They found that other digital techniques like DV and DVD by more or less degree
of compression “destroyed” the original analogue art work: You would not be
able to “recreate” it in its original form.
Also to transfer the analogue art work to a more
or less compressed digital media raises the moral and the copyright question:
Could you at all take the liberty to “change” an art work, produced at an
analogue form by transferring it to a digital carrier?
The question is: How far does digitisation
change the meaning of the video work? By definition, digitisation of video art
means changing the carrier and playback equipment of the work of art.
Well, I find that you could also argue
that this is less important in view of the problem that the analogue video art
works will be destroyed if nothing is done.
Preserving and archiving video
art - suggestions
In the report from January 1999 Montevideo put
forward a list of “Criteria for Archiving Formats” and I take the liberty to
quote these criteria:
There should be no visible change of image
compared to the original
There should be as much as possible
compatibility with industrial standards
The system must be able to process Betacam SP,
U-matic and VHS tapes, while preserving the best possible quality
Montage and editing must be possible
The stored material must have a long to very
long life span
The stored material must be able to be copied
onto any desired (tape) format without any appreciable loss of quality
The system must guarantee the possibility of
transferring the preserved material to newly designed carriers, in the 21st
century
In view of these criteria and a test with
different formats/carriers Montevideo came in 1999 to the conclusion that
“Digital Betacam is the most suitable option for archive purposes”.
I also took contact with the Guggenheim Museum
in New York and talked with Paul Kuranko, Media Arts Specialist.
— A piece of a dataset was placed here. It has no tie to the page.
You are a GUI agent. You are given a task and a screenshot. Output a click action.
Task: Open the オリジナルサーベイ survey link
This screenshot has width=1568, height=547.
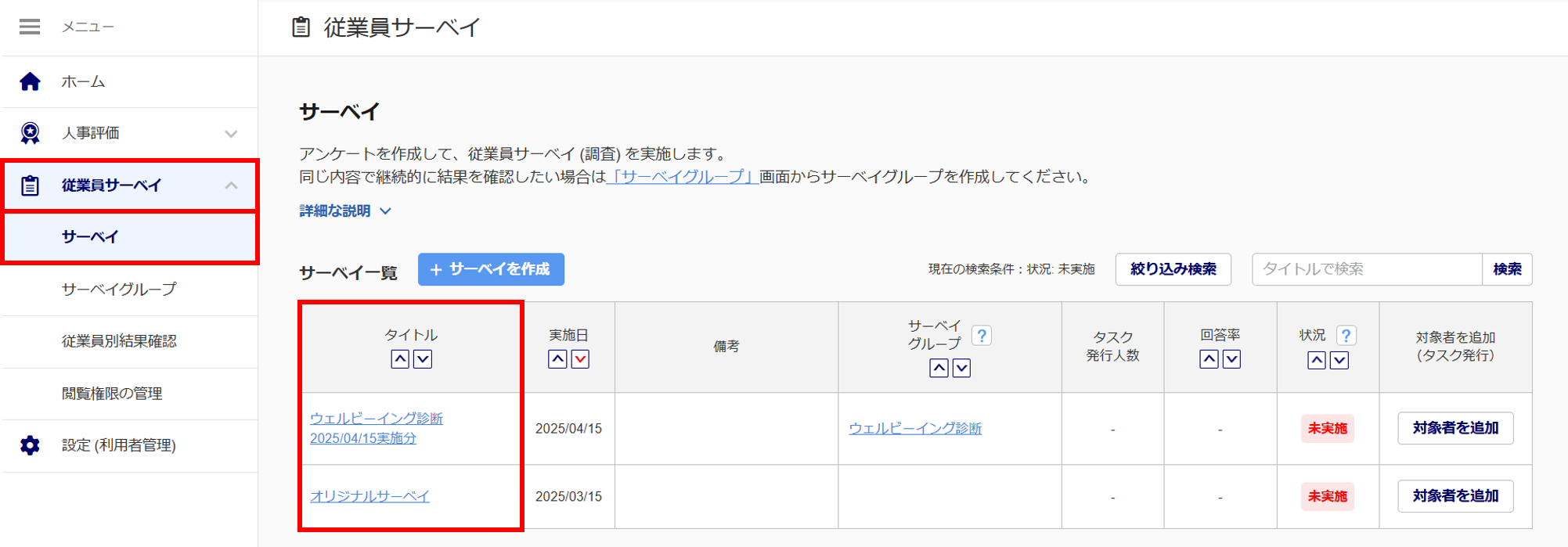pyautogui.click(x=369, y=496)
He told me
that up until now they have every 10 years made a new “master” of the
tapes in their collection. To further protect this master they also make a
so-called “Protection Copy” + an “Exhibition copy”, a “Research Copy”
and a “Transfer Copy”.
The new “Master” and the “Protection
Copy” are always made - if technical possible - at the same format/carrier
as the original video art work: analogue to analogue, digital to digital. At
least they will never “go down” in quality but if possible upgrade to a
better quality within the same type of format/carrier (e.g. VHS to Beta and so
on). The “Exhibition Copy” though is copied on DVD and the “Research
Copy” only on VHS.
They find it a problem with the digital
formats that each one compresses in a different way and also they are not
quite satisfied with the quality compared with the original video.
Preserving video art …
preserving the immaterial variable media:
Variable Media Initiative and
conference by Guggenheim Museum, NY
In March this year (March 30-31) the Guggenheim
Museum in New York organised a conference not only about video art works but
also about preserving any type of immaterial variable media art works.
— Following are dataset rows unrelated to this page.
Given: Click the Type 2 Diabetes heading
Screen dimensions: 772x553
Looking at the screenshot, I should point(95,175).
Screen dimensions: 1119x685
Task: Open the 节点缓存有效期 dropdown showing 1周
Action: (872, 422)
The conference was organised by Guggenheim Film
and Media Art’s Senior Curator John G. Hanhardt and Assistant Curator Jon
Ippolito as part of the Guggenheim Variable
Media Initiative.
The conference raised questions like: Should
video art be preserved on tape or DVD? Can museums collect Web sites? What does
preserving an ephemeral installation have in common with re-enacting a
theatrical performance?
The conference discussed the issues associated
with collecting, preserving, and re-presenting different types of art works that
could be said to present similar preservation challenges as video.
All could agree that the lifespan of works
created in variable media is significant shorter than for example an oil
painting. In an attempt to capture and preserve artist’s intent the museum has
developed a questionnaire. In this the museum asks the artists about
present-tense parameters for displaying a piece, and their vision and guidelines
for the future of the work. Future concerns include 1. storage, 2. emulation, 3.
migration and 4. reinterpretation.
1. The storage strategy for most museums
is to store the artwork physically. The major disadvantage of storing
obsolescent materials is that the artwork will expire once these ephemeral
materials cease to function.
2. To emulate an artwork is to devise a
way of “imitating” the original look by completely different means (“imitating”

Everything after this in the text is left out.